“By far the dominant reason for not releasing sooner was a reluctance to trade the dream of success for the reality of feedback.”
—Kent Beck, Approaching a Minimum Viable Product
Many thanks to Dave Morehouse for forwarding the quote and link to me – it’s perfect. I happened to read it again while also reviewing a paper written by a friend that highlighted some of the challenges of introducing software and software-related services at a large, successful manufacturing company. My past experience has always suggested that shipping is not only important, but it is THE most important thing. There are lots of things to worry about – does it have the right features, is the quality level there, etc – but despite all of these worries, when you have reached that crisis of confidence, this is when you have to double down and ship. I’m fond of saying that in the end game there are lots of reasons to NOT ship – that’s why shipping is the hardest thing to do. If you don’t have a maniacal focus on getting your product born, you risk the serious possibility of it never seeing the light of day.
This mentality is where the motto of “Shipito Ergo Sum” comes from – “I ship, therefore I am”. Very early on I discovered the rule of thumb that “organizations can’t stand to wait more than 4-6 months to see a product release come to life“, and if you take longer than that, then some crisis will divert the attention or resources of the company away from your goal and you will be left without a mandate.
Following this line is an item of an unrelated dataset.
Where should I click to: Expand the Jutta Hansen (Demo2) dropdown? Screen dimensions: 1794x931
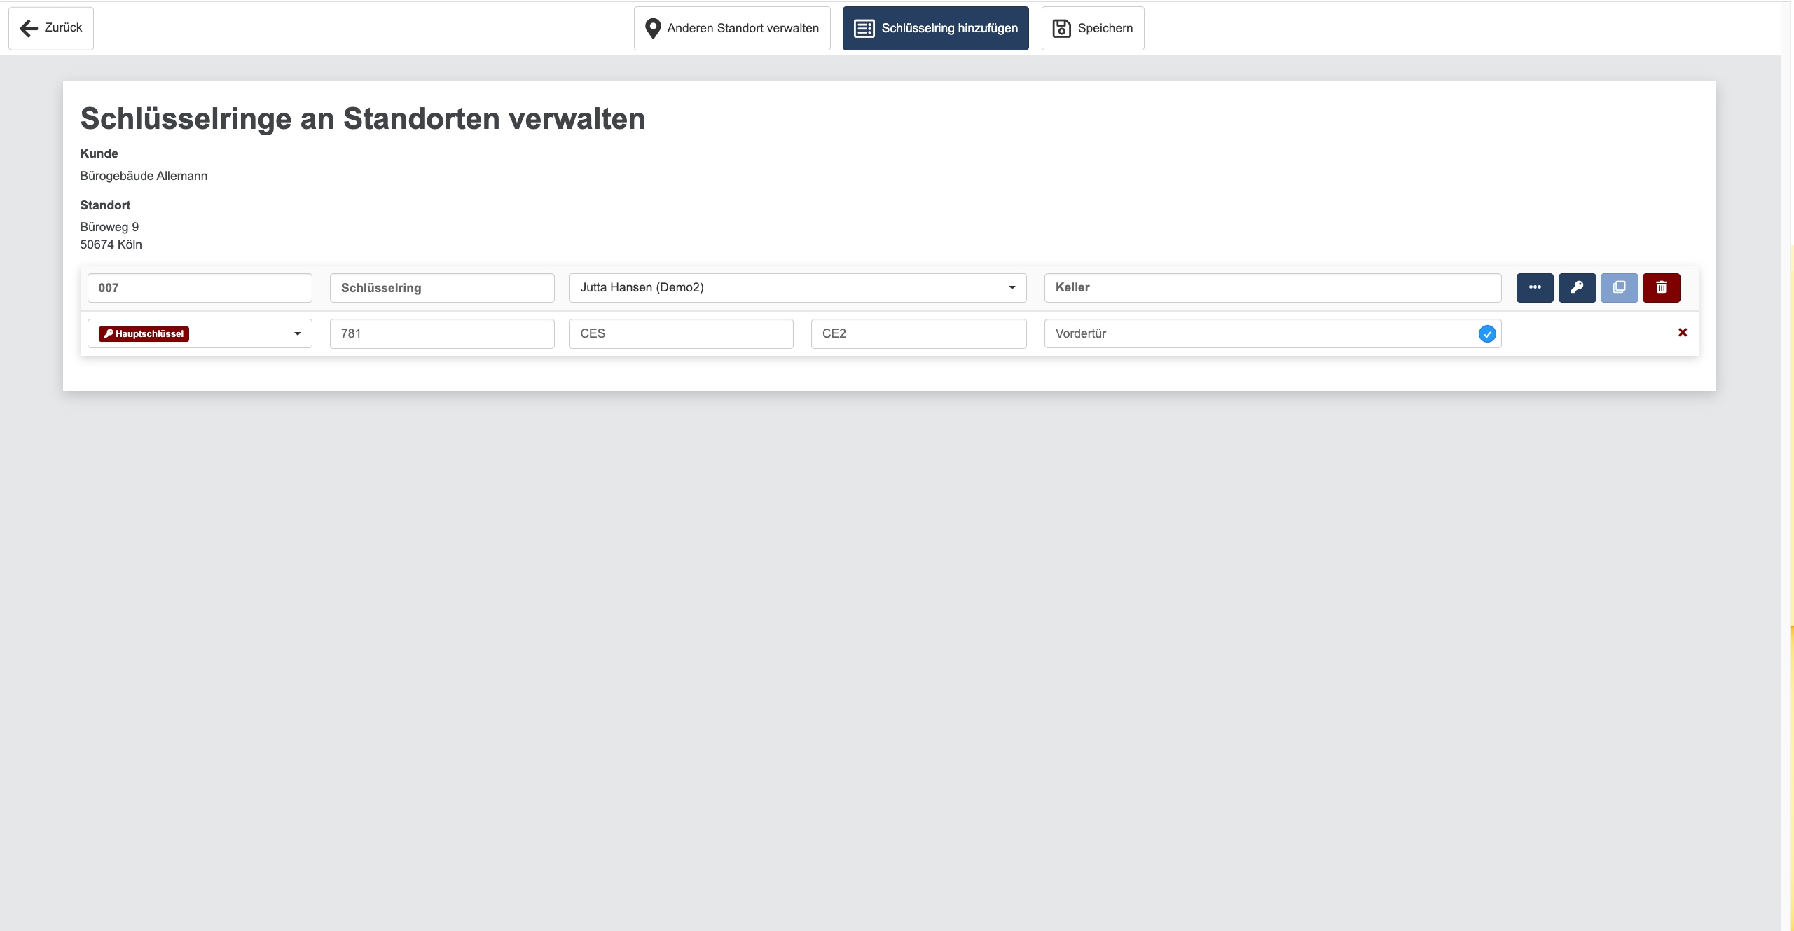(1012, 287)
I saw this happen once – saw six months of effort by a half dozen people flushed down the drain (and some of the people with them) – very sad.
By the way, the corollary to this is “Life is too short to build things that no one will buy“. There was a point where I was willing to build just for the sheer joy of learning, but those days are long gone.
Enough about that – what was the message from my friend’s paper? Because of the past success of this organization in other areas, they were particularly conservative about protecting their brand image and shoring up any potential legal liabilities, and as a result they had even more reasons to NOT ship than the typical software organization. It’s hard to imagine how to bring balance between these concerns and the need to throw “Minimum Viable Products” at the wall to see if they stick. In my opinion, this could even be the fatal flaw that prevents organizations from venturing into software and related services unless their current success came from the software realm – large companies with much to lose have a hard time putting it at risk to compete aggressively enough to win at new markets.